屋敷へ戻った竹千代が松姫と彼女が暗誦していた『貞観政要』のことを思い返していた。生来、武術の稽古よりも学問を好む性分の竹千代にとって、駿府での生活は実に実りあるものであった。
関口刑部少輔氏純の娘・瀬名姫といい、今川治部太輔義元の娘・松姫といい、書を好む女子が多いことにも驚かされていた。
駿府には男女の隔てなく学問に精通している人々が多い。これもまた、駿府が文化の都として繁栄していることを表しているようである。
「おお、殿!よくぞお戻りで!」
「左衛門尉か。よもや、来客ではなかろうな」
「さすがは殿!此度は関口刑部少輔さまでなく、吉良三郎義安さまがお越しです!」
疲れている時に限って来客という者はやって来るものらしい。しかも、三河の国衆らの頭の上がらない家格の吉良家の御仁が来ているというのだ。落ち着く暇とてなし、といったところであろうか。
「おお、竹千代。今日はご苦労であったの」
「ははっ、本日は今川の御屋形様のみでなく、吉良義安様にもお目通りが叶い、幸いにございます」
「ほほほ、竹千代は礼儀正しくてよいのう」
「礼儀正しくもなりまする。聞くところによれば、我が父広忠は義安様のご養父持広様、我が祖父清康は持広様が父君であらせられる持清様より偏諱を受けておるとのこと」
竹千代の父である広忠の「広」が吉良持広より、竹千代の祖父である清康の「清」が吉良持清から偏諱を受けたといわれている。そのことを竹千代は岡崎の重臣らから聞かされていたのであった。

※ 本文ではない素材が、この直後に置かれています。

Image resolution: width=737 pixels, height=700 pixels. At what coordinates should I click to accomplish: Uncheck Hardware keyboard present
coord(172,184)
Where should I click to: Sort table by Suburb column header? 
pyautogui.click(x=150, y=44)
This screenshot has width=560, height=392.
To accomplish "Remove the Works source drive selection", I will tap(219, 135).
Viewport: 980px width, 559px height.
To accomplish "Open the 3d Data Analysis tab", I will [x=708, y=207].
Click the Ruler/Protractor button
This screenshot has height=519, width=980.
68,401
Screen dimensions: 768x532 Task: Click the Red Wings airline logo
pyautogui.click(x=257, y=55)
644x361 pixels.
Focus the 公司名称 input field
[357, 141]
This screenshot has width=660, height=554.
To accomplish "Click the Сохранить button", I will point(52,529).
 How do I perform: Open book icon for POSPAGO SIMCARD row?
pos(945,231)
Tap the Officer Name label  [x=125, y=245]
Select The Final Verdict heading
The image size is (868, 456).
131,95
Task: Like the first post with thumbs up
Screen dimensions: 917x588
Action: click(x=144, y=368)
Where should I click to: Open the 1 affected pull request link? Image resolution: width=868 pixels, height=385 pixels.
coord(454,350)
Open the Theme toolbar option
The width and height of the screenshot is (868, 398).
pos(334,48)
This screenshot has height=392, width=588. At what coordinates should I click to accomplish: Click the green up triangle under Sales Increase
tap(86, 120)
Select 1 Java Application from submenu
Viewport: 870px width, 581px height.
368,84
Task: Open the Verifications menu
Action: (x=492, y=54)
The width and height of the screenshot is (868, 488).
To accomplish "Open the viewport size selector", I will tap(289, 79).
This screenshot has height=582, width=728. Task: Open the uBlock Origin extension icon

そうでなくても、三河吉良氏は松平をはじめとする三河国衆にとって影響力は絶大。ここで機嫌を損ねるようなことだけは絶対に避けなければならなかった。とはいえ、目の前にいる吉良三郎義安は十六歳とまだまだ若い。
なにより、今川に敵対した経緯から駿府に滞在している人物。竹千代が織田家より奪還されるよりも早く駿府での人質生活を始めている、今川での人質生活の先輩ともいえよう。
それはさておき、竹千代は六ツ年上の吉良義安と交流を深めていく。当初は緊張していた竹千代であったが、竹千代と同じく学問を好む吉良義安とは馬が合い、当人らが想っていたよりも親しくなっていく。
「そうじゃ、竹千代。次に会う時には蹴鞠でもしようぞ」
「はっ、喜んでお相手を務めさせていただきまする」
よりにもよって蹴鞠か。竹千代がそう思っているところに衝撃的な言葉がかけられる。
「うむうむ、ではまた来るでな」
「ま、また来られるおつもりで――」
「ん?何か申したかの」
「い、いえ、何も申してはおりませぬ!」
「左様か。それでは達者でな」
こうして吉良義安は竹千代の屋敷を去っていく。ようやく長い一日が終わったと胸を撫でおろす竹千代なのであった。